Directions for this task: Could you return every record below without changing a word?

____

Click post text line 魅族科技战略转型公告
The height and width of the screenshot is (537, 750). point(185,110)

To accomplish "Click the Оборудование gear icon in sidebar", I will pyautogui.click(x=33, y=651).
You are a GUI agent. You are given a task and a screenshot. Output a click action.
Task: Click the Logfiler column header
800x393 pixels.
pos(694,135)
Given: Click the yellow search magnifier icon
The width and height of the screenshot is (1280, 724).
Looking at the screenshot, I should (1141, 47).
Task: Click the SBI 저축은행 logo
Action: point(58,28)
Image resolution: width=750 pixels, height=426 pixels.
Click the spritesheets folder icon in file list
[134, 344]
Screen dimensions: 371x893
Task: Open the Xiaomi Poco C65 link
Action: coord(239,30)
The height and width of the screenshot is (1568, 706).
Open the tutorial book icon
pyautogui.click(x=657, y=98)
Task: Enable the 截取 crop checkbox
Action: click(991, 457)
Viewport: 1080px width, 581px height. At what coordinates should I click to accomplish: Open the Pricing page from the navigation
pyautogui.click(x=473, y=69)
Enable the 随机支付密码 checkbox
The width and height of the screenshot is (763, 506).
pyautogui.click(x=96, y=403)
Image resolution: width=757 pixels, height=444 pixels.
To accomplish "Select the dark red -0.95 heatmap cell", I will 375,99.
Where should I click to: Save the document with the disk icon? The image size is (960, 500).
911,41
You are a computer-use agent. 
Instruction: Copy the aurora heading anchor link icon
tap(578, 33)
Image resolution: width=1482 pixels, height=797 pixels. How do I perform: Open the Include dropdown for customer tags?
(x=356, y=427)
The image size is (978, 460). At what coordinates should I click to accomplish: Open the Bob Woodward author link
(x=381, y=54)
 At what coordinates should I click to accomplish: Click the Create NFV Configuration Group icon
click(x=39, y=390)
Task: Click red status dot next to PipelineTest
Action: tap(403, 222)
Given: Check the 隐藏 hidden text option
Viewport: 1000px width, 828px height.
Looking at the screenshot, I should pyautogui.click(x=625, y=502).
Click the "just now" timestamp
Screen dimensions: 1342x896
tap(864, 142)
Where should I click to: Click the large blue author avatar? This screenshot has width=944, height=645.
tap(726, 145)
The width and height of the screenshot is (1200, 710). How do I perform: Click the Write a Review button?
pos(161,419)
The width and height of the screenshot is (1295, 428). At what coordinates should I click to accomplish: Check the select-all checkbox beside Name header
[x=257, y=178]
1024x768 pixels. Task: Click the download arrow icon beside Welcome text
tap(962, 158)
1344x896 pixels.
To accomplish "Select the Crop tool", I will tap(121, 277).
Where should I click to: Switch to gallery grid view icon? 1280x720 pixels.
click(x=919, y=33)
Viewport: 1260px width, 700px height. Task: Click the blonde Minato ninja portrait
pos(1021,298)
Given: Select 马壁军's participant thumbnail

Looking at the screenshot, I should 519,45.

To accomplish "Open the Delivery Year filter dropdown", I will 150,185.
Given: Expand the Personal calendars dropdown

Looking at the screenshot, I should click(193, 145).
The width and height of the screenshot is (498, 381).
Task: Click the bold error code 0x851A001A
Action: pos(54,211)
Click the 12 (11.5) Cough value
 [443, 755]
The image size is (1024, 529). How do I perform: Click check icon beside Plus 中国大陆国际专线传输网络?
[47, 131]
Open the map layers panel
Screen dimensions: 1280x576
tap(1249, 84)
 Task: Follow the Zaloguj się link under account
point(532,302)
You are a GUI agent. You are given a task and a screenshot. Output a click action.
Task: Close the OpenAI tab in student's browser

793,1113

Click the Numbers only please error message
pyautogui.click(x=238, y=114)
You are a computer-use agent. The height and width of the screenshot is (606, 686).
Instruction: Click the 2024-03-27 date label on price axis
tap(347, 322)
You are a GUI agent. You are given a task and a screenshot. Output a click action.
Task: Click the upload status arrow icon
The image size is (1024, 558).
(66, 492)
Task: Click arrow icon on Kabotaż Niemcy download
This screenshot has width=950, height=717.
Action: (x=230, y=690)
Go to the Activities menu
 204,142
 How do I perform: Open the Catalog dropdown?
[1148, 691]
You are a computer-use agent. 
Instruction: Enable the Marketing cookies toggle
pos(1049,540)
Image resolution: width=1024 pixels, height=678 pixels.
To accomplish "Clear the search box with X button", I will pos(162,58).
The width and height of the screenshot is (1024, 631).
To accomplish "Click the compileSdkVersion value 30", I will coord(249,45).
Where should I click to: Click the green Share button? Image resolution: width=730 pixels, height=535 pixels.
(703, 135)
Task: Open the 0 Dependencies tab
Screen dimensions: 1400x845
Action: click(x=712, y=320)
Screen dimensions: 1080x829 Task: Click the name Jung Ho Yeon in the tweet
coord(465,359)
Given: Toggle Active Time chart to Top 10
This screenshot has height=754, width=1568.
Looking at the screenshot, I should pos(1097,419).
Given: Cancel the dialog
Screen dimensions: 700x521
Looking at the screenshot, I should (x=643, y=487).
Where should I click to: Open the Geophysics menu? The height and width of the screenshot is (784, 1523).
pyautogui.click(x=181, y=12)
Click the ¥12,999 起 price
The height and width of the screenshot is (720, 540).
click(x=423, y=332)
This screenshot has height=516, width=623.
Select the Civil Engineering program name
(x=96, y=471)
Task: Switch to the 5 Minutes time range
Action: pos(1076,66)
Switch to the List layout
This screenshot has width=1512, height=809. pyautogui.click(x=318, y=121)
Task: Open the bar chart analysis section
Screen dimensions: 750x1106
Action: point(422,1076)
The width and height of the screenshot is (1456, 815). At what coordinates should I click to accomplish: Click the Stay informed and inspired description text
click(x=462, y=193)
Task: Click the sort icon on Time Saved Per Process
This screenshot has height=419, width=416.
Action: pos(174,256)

____

Completed exercise:
Click post text line 魅族科技战略转型公告
The height and width of the screenshot is (537, 750). point(185,110)

To accomplish "Click the Оборудование gear icon in sidebar", I will pyautogui.click(x=33, y=651).
You are a GUI agent. You are given a task and a screenshot. Output a click action.
Task: Click the Logfiler column header
800x393 pixels.
pos(694,135)
Given: Click the yellow search magnifier icon
The width and height of the screenshot is (1280, 724).
Looking at the screenshot, I should (1141, 47).
Task: Click the SBI 저축은행 logo
Action: point(58,28)
Image resolution: width=750 pixels, height=426 pixels.
Click the spritesheets folder icon in file list
[134, 344]
Screen dimensions: 371x893
Task: Open the Xiaomi Poco C65 link
Action: coord(239,30)
The height and width of the screenshot is (1568, 706).
Open the tutorial book icon
pyautogui.click(x=657, y=98)
Task: Enable the 截取 crop checkbox
Action: click(991, 457)
Viewport: 1080px width, 581px height. At what coordinates should I click to accomplish: Open the Pricing page from the navigation
pyautogui.click(x=473, y=69)
Enable the 随机支付密码 checkbox
The width and height of the screenshot is (763, 506).
pyautogui.click(x=96, y=403)
Image resolution: width=757 pixels, height=444 pixels.
To accomplish "Select the dark red -0.95 heatmap cell", I will 375,99.
Where should I click to: Save the document with the disk icon? The image size is (960, 500).
911,41
You are a computer-use agent. 
Instruction: Copy the aurora heading anchor link icon
tap(578, 33)
Image resolution: width=1482 pixels, height=797 pixels. How do I perform: Open the Include dropdown for customer tags?
(x=356, y=427)
The image size is (978, 460). At what coordinates should I click to accomplish: Open the Bob Woodward author link
(x=381, y=54)
 At what coordinates should I click to accomplish: Click the Create NFV Configuration Group icon
click(x=39, y=390)
Task: Click red status dot next to PipelineTest
Action: tap(403, 222)
Given: Check the 隐藏 hidden text option
Viewport: 1000px width, 828px height.
Looking at the screenshot, I should pyautogui.click(x=625, y=502).
Click the "just now" timestamp
Screen dimensions: 1342x896
tap(864, 142)
Where should I click to: Click the large blue author avatar? This screenshot has width=944, height=645.
tap(726, 145)
The width and height of the screenshot is (1200, 710). How do I perform: Click the Write a Review button?
pos(161,419)
The width and height of the screenshot is (1295, 428). At what coordinates should I click to accomplish: Check the select-all checkbox beside Name header
[x=257, y=178]
1024x768 pixels. Task: Click the download arrow icon beside Welcome text
tap(962, 158)
1344x896 pixels.
To accomplish "Select the Crop tool", I will tap(121, 277).
Where should I click to: Switch to gallery grid view icon? 1280x720 pixels.
click(x=919, y=33)
Viewport: 1260px width, 700px height. Task: Click the blonde Minato ninja portrait
pos(1021,298)
Given: Select 马壁军's participant thumbnail

Looking at the screenshot, I should 519,45.

To accomplish "Open the Delivery Year filter dropdown", I will 150,185.
Given: Expand the Personal calendars dropdown

Looking at the screenshot, I should click(193, 145).
The width and height of the screenshot is (498, 381).
Task: Click the bold error code 0x851A001A
Action: pos(54,211)
Click the 12 (11.5) Cough value
 [443, 755]
The image size is (1024, 529). How do I perform: Click check icon beside Plus 中国大陆国际专线传输网络?
[47, 131]
Open the map layers panel
Screen dimensions: 1280x576
tap(1249, 84)
 Task: Follow the Zaloguj się link under account
point(532,302)
You are a GUI agent. You are given a task and a screenshot. Output a click action.
Task: Close the OpenAI tab in student's browser

793,1113

Click the Numbers only please error message
pyautogui.click(x=238, y=114)
You are a computer-use agent. The height and width of the screenshot is (606, 686).
Instruction: Click the 2024-03-27 date label on price axis
tap(347, 322)
You are a GUI agent. You are given a task and a screenshot. Output a click action.
Task: Click the upload status arrow icon
The image size is (1024, 558).
(66, 492)
Task: Click arrow icon on Kabotaż Niemcy download
This screenshot has width=950, height=717.
Action: (x=230, y=690)
Go to the Activities menu
 204,142
 How do I perform: Open the Catalog dropdown?
[1148, 691]
You are a computer-use agent. 
Instruction: Enable the Marketing cookies toggle
pos(1049,540)
Image resolution: width=1024 pixels, height=678 pixels.
To accomplish "Clear the search box with X button", I will pos(162,58).
The width and height of the screenshot is (1024, 631).
To accomplish "Click the compileSdkVersion value 30", I will coord(249,45).
Where should I click to: Click the green Share button? Image resolution: width=730 pixels, height=535 pixels.
(703, 135)
Task: Open the 0 Dependencies tab
Screen dimensions: 1400x845
Action: click(x=712, y=320)
Screen dimensions: 1080x829 Task: Click the name Jung Ho Yeon in the tweet
coord(465,359)
Given: Toggle Active Time chart to Top 10
This screenshot has height=754, width=1568.
Looking at the screenshot, I should pos(1097,419).
Given: Cancel the dialog
Screen dimensions: 700x521
Looking at the screenshot, I should (x=643, y=487).
Where should I click to: Open the Geophysics menu? The height and width of the screenshot is (784, 1523).
pyautogui.click(x=181, y=12)
Click the ¥12,999 起 price
The height and width of the screenshot is (720, 540).
click(x=423, y=332)
This screenshot has height=516, width=623.
Select the Civil Engineering program name
(x=96, y=471)
Task: Switch to the 5 Minutes time range
Action: pos(1076,66)
Switch to the List layout
This screenshot has width=1512, height=809. pyautogui.click(x=318, y=121)
Task: Open the bar chart analysis section
Screen dimensions: 750x1106
Action: point(422,1076)
The width and height of the screenshot is (1456, 815). At what coordinates should I click to accomplish: Click the Stay informed and inspired description text
click(x=462, y=193)
Task: Click the sort icon on Time Saved Per Process
This screenshot has height=419, width=416.
Action: pos(174,256)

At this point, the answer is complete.